In April 2023, Gauci expressed her interest in the post of ADPD leader, after Carmel Cacopardo stood down. In May, she was elected chairperson during the party's annual general meeting.

As part of her leadership, Gauci has emphasised rebranding ADPD with a new name and image which reflects green, liberal and socialist principles.

In August 2023, the party's youth wing voted to change its name from ADŻ Green Youth to Kollettiv Żgħażagħ EkoXellugin (Collective of Young EcoLeftists).

Gauci stood as a candidate for the 2024 European Parliament elections as well as the local elections.
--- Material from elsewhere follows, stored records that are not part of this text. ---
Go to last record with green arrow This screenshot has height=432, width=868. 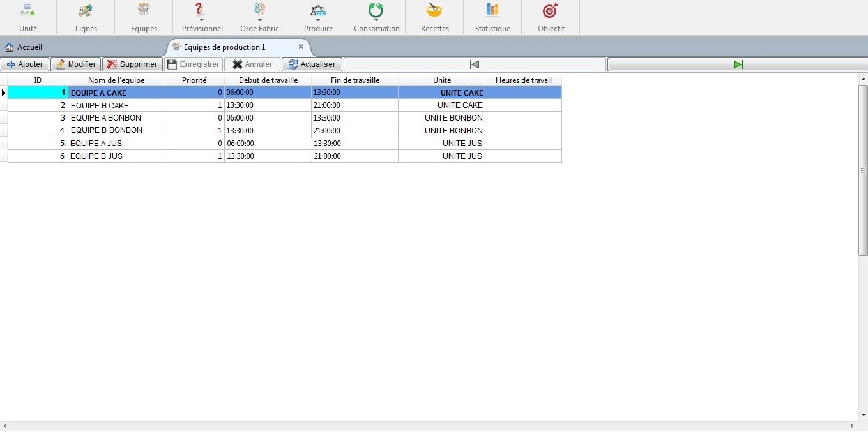click(x=738, y=64)
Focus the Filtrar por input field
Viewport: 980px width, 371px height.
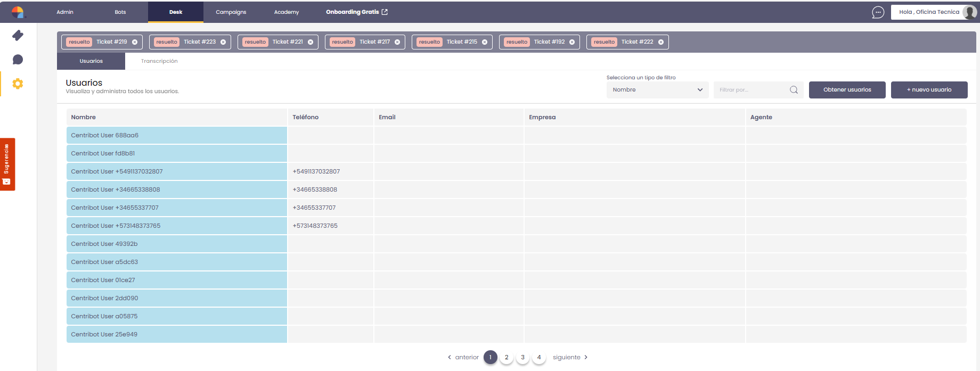tap(751, 90)
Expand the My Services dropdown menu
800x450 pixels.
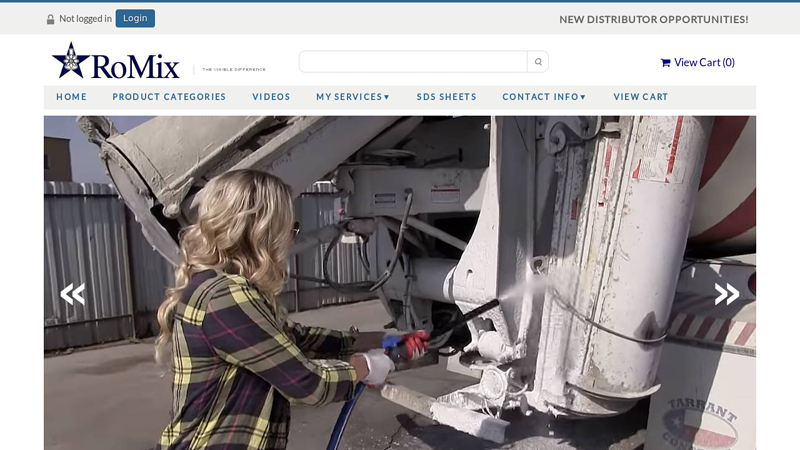point(353,97)

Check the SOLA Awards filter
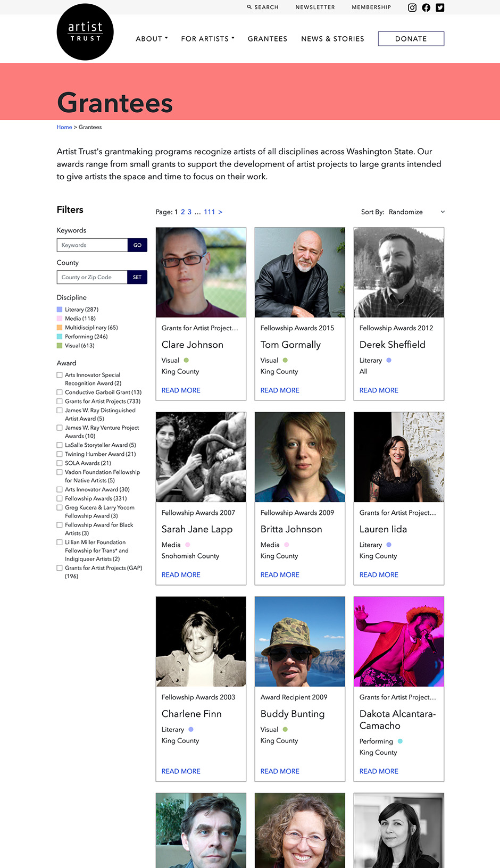(60, 463)
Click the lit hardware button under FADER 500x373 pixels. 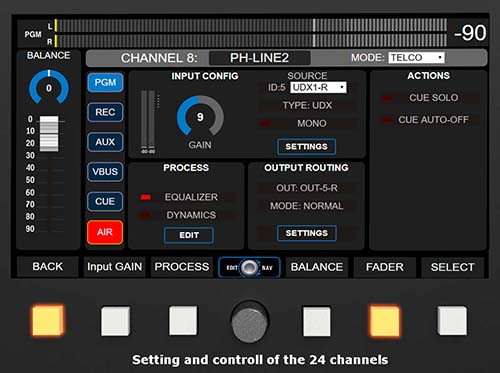pyautogui.click(x=384, y=321)
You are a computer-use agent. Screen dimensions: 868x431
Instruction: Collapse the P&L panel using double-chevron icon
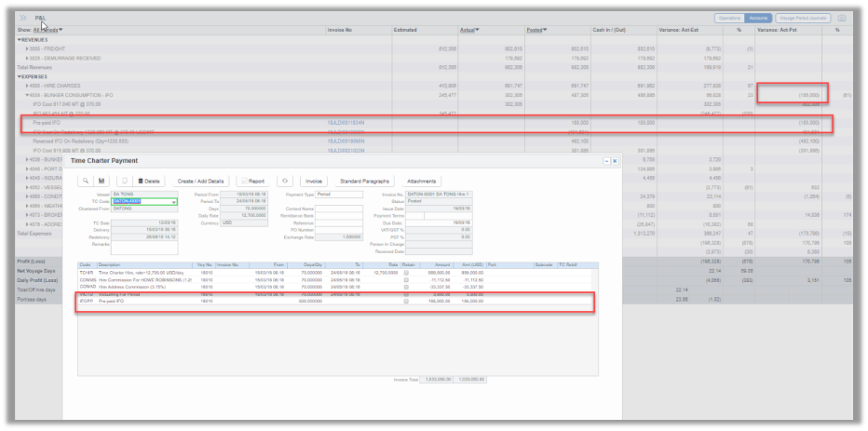(x=22, y=18)
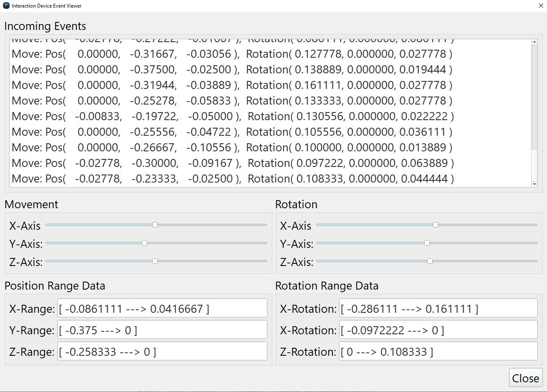Screen dimensions: 547x392
Task: Click the position Z-Range text field
Action: [x=162, y=352]

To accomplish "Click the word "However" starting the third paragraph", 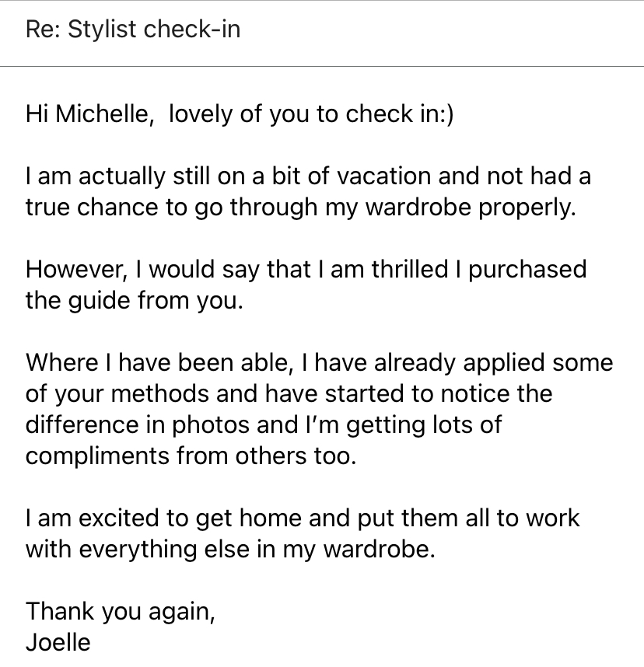I will [x=72, y=270].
She failed to get elected as an MEP, however was later elected to serve on the San Pawl il-Baħar local council. ADPD gained another local council seat won by Ralph Cassar in Ħ'Attard.

In May 2025, Gauci was reconfirmed as chairperson of ADPD.

In August 2025, Gauci successfully proposed a motion in calling on the government to channel tourist eco-tax revenues to the St. Paul's Bay local council.

In May 2026, Gauci obtained 950 votes on the 12th District and 594 votes on the 6th District. The day after the election results were released, Gauci announced that she intended to step away from politics, however, following a vote of confidence, she decided to remain the ADPD leader.

== Personal life ==

Sandra Gauci has 2 children. She is a supporter of AC Milan.